- [Input records]
--------
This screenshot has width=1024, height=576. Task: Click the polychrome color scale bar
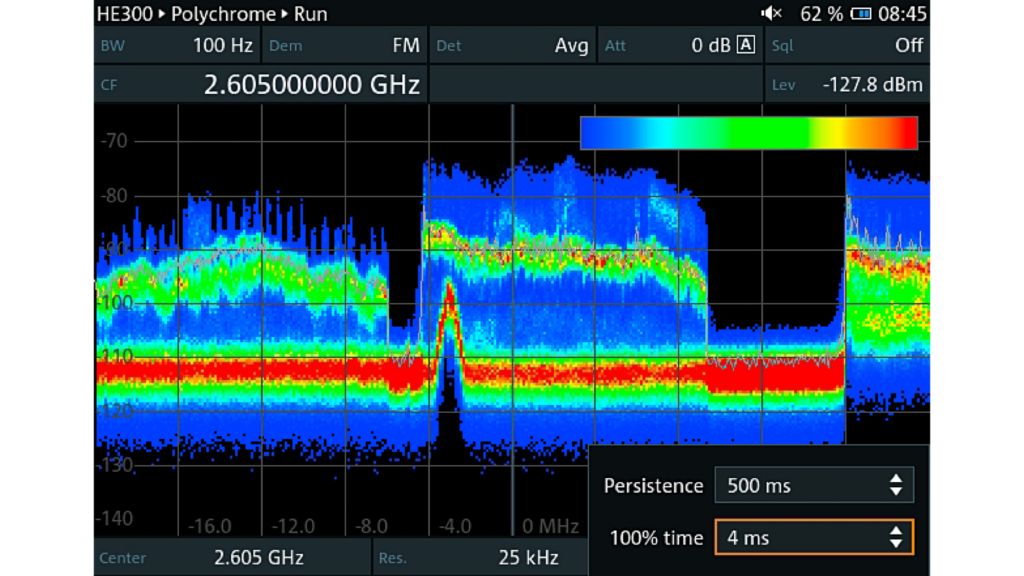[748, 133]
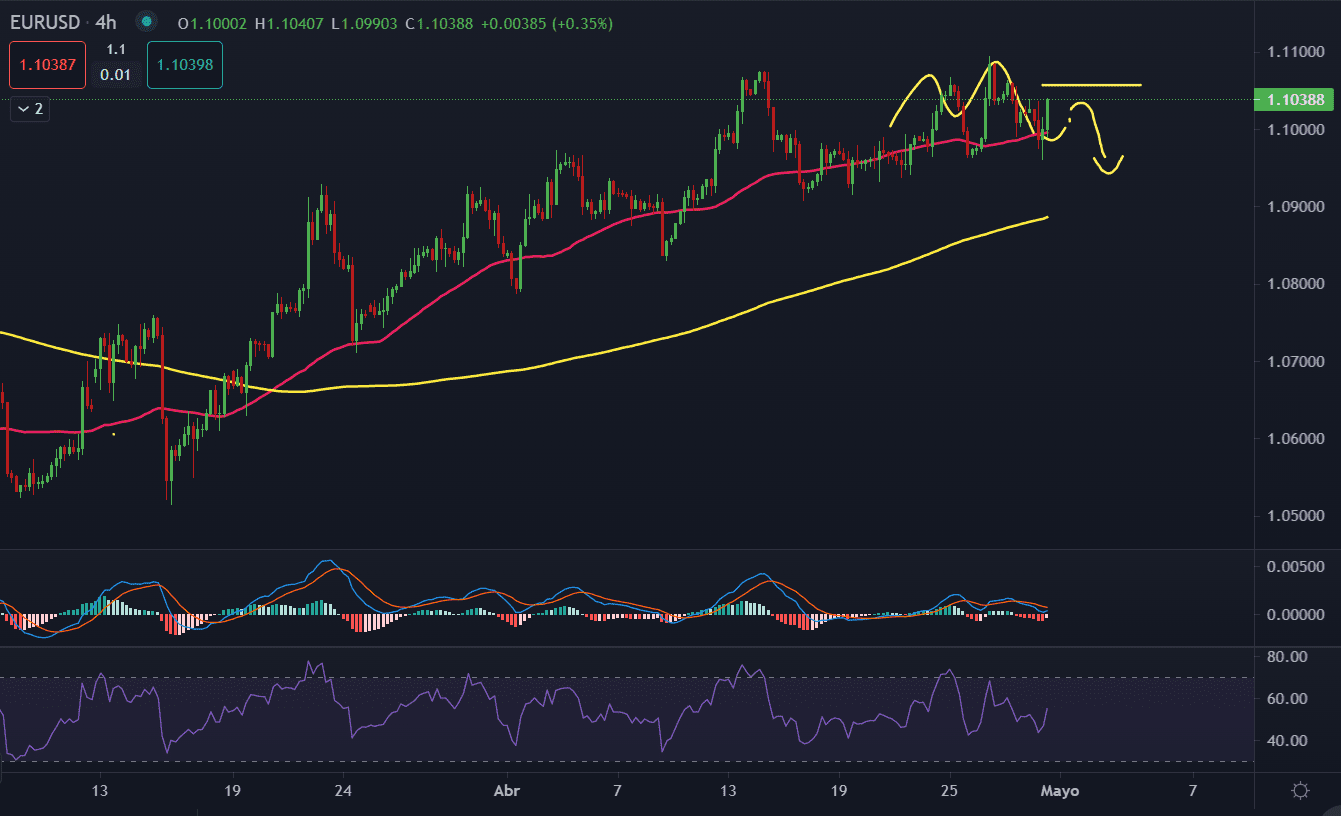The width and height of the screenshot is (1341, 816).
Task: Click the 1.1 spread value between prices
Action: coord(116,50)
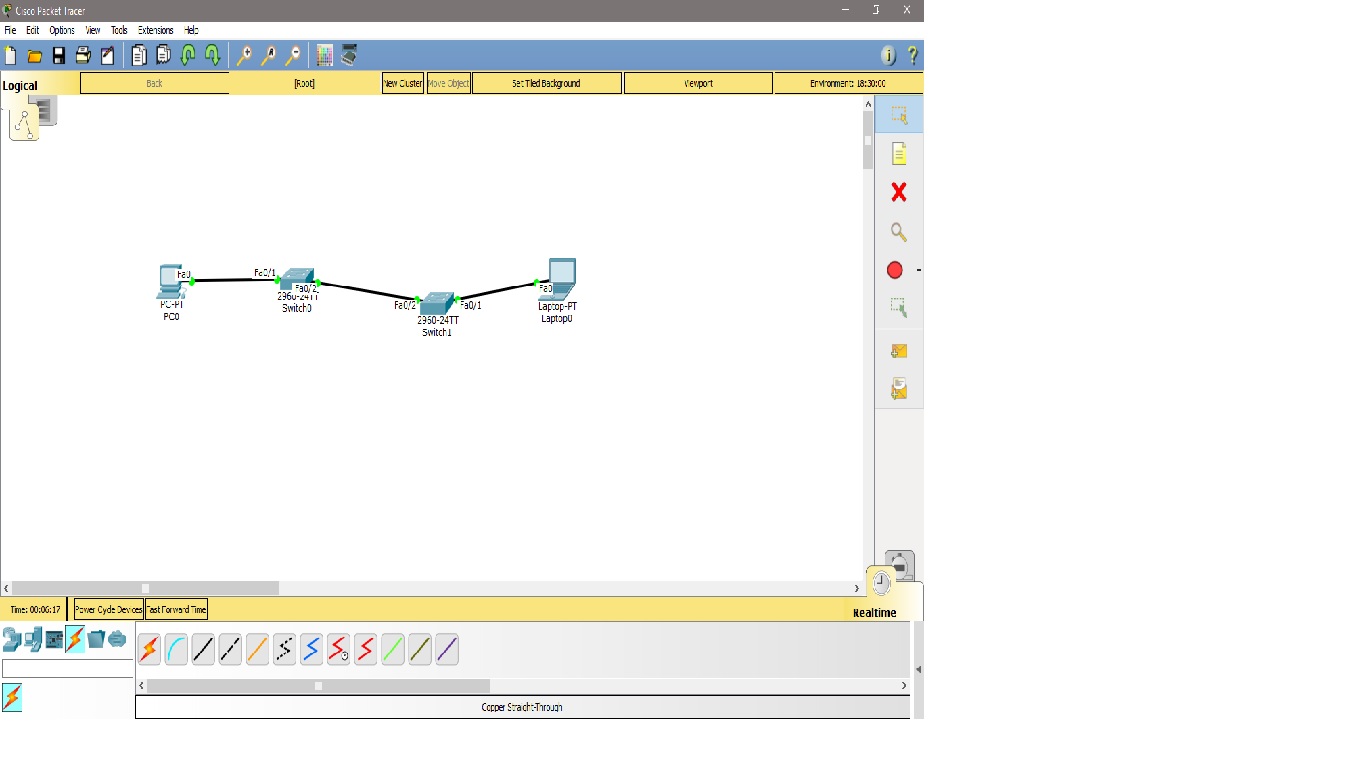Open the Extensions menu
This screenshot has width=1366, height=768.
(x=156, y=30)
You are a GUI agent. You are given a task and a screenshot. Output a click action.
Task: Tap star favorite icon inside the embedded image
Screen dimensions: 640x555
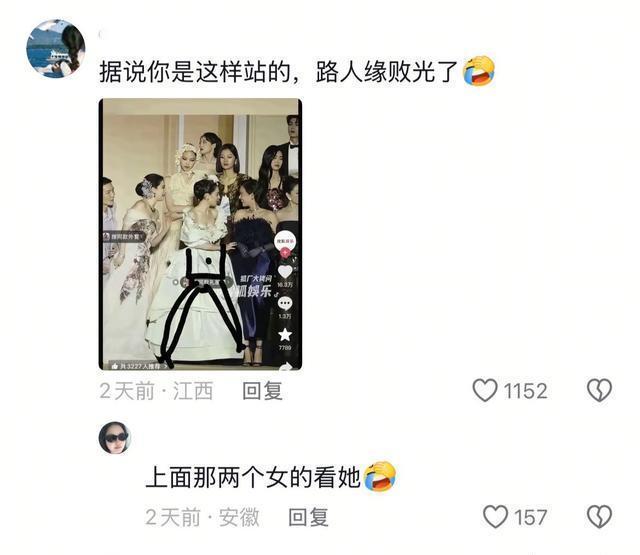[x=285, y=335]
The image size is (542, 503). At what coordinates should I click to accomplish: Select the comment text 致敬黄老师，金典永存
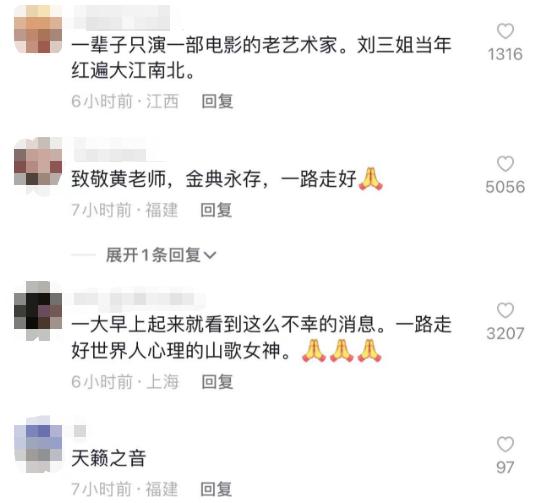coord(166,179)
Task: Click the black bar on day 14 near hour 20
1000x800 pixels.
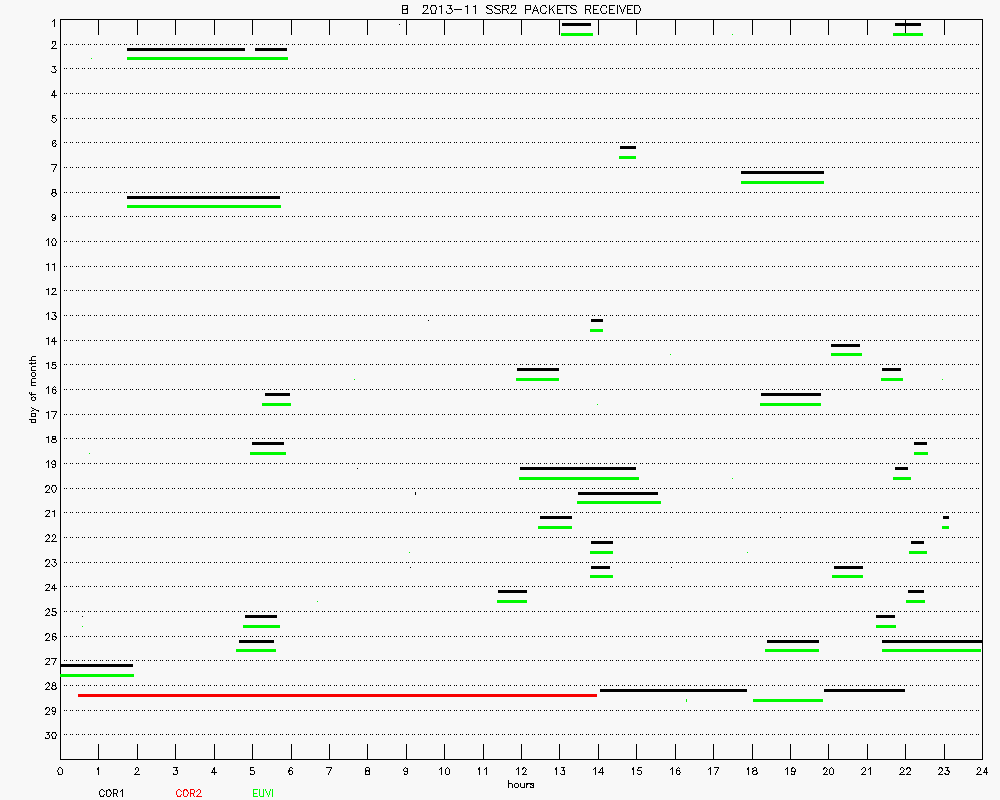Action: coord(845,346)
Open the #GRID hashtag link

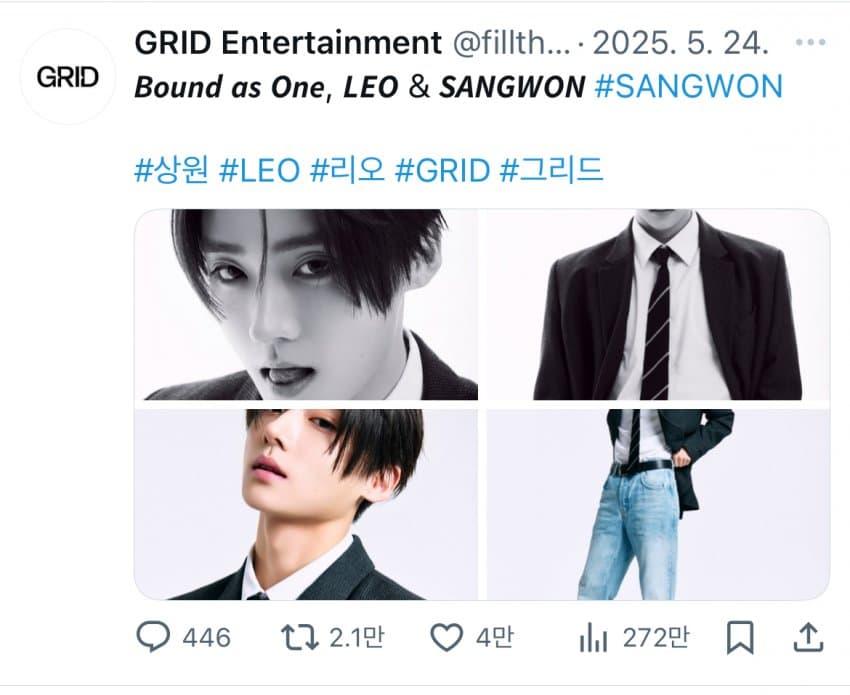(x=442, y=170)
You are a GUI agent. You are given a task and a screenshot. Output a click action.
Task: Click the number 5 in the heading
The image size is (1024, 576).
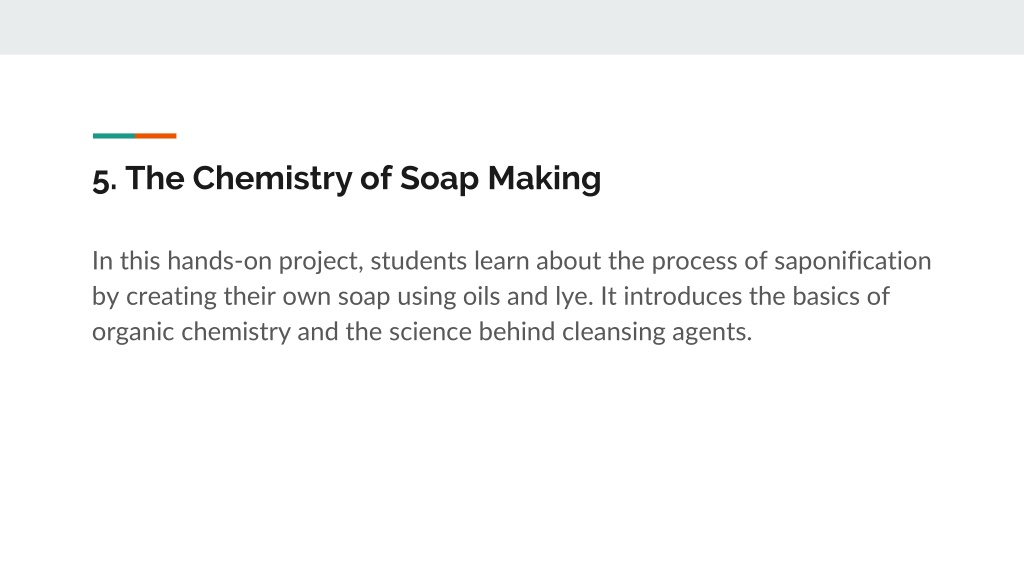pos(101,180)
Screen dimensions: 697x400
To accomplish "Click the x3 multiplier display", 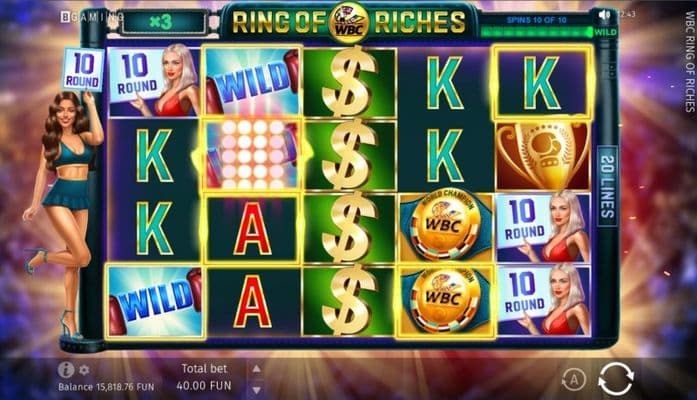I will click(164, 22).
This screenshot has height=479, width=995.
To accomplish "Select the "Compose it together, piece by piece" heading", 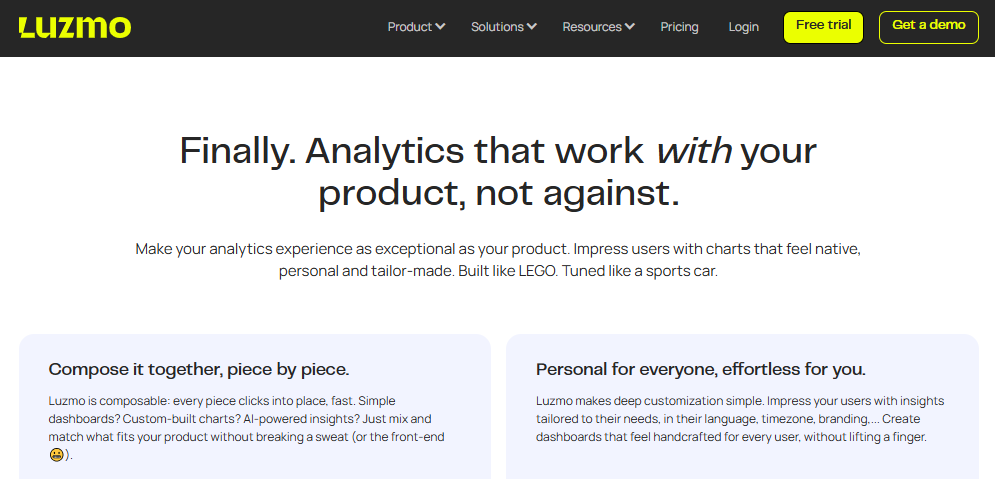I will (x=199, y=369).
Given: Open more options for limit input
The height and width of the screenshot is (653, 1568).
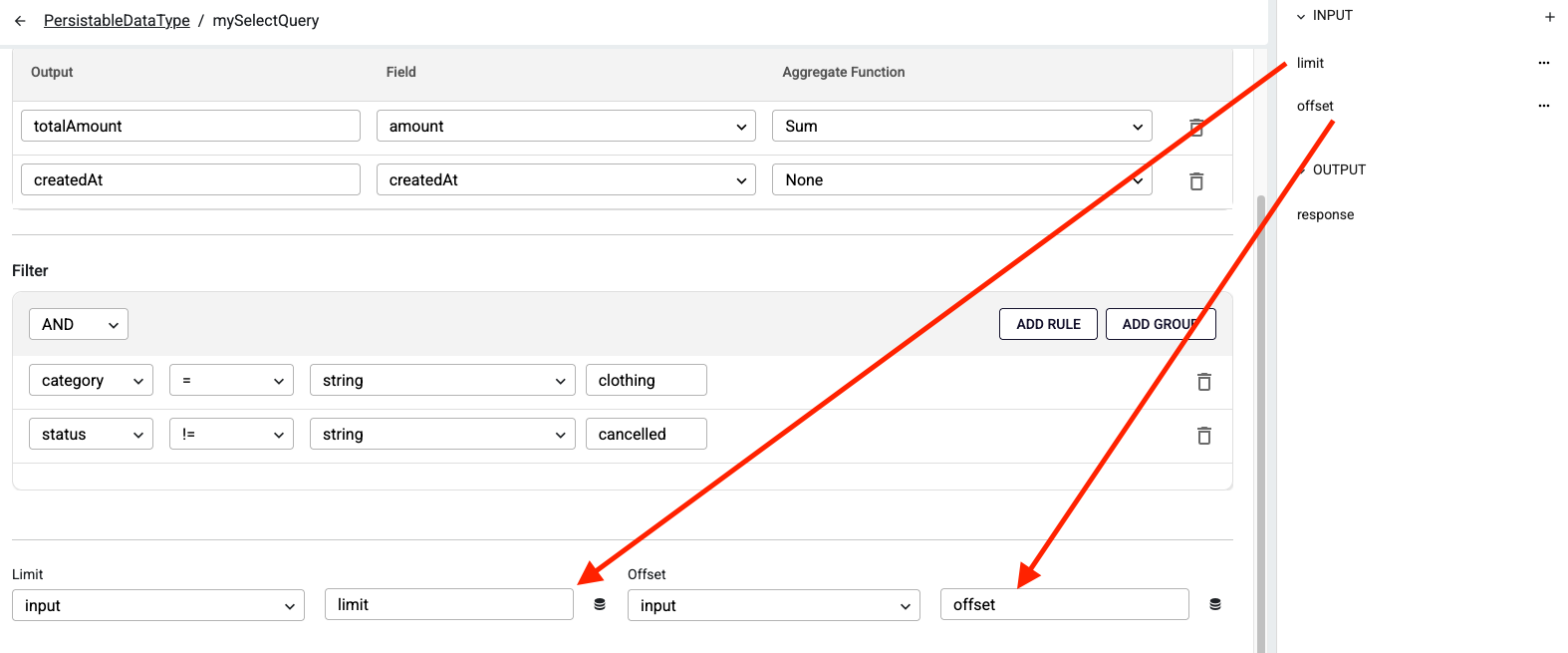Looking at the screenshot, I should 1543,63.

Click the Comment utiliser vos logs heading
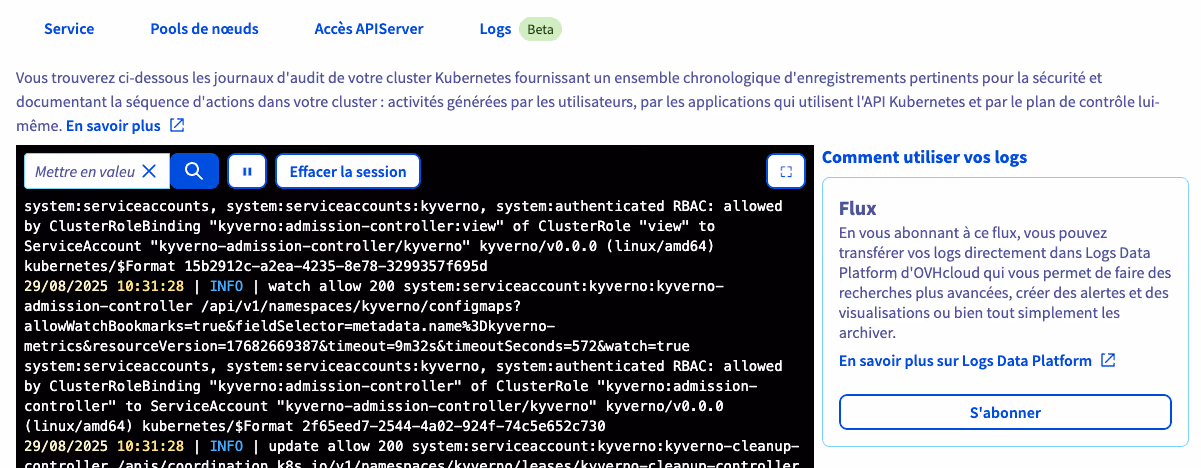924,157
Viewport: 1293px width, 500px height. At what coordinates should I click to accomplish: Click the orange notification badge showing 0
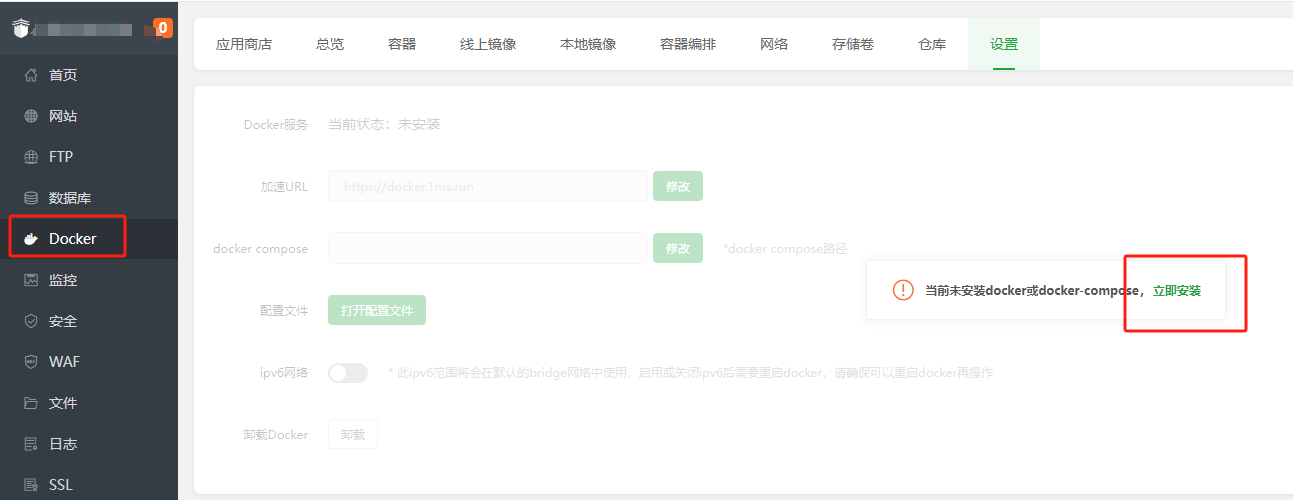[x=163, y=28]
--------
- [Task requirements]
From the line containing "Given: Open more options for limit input" through the final line of the listing above, reproduce every line exactly, with no pictures.

- [Output]
Given: Open more options for limit input
The height and width of the screenshot is (653, 1568).
Looking at the screenshot, I should 1543,63.

Click the Comment utiliser vos logs heading
924,157
Viewport: 1293px width, 500px height. At what coordinates should I click to accomplish: Click the orange notification badge showing 0
[x=163, y=28]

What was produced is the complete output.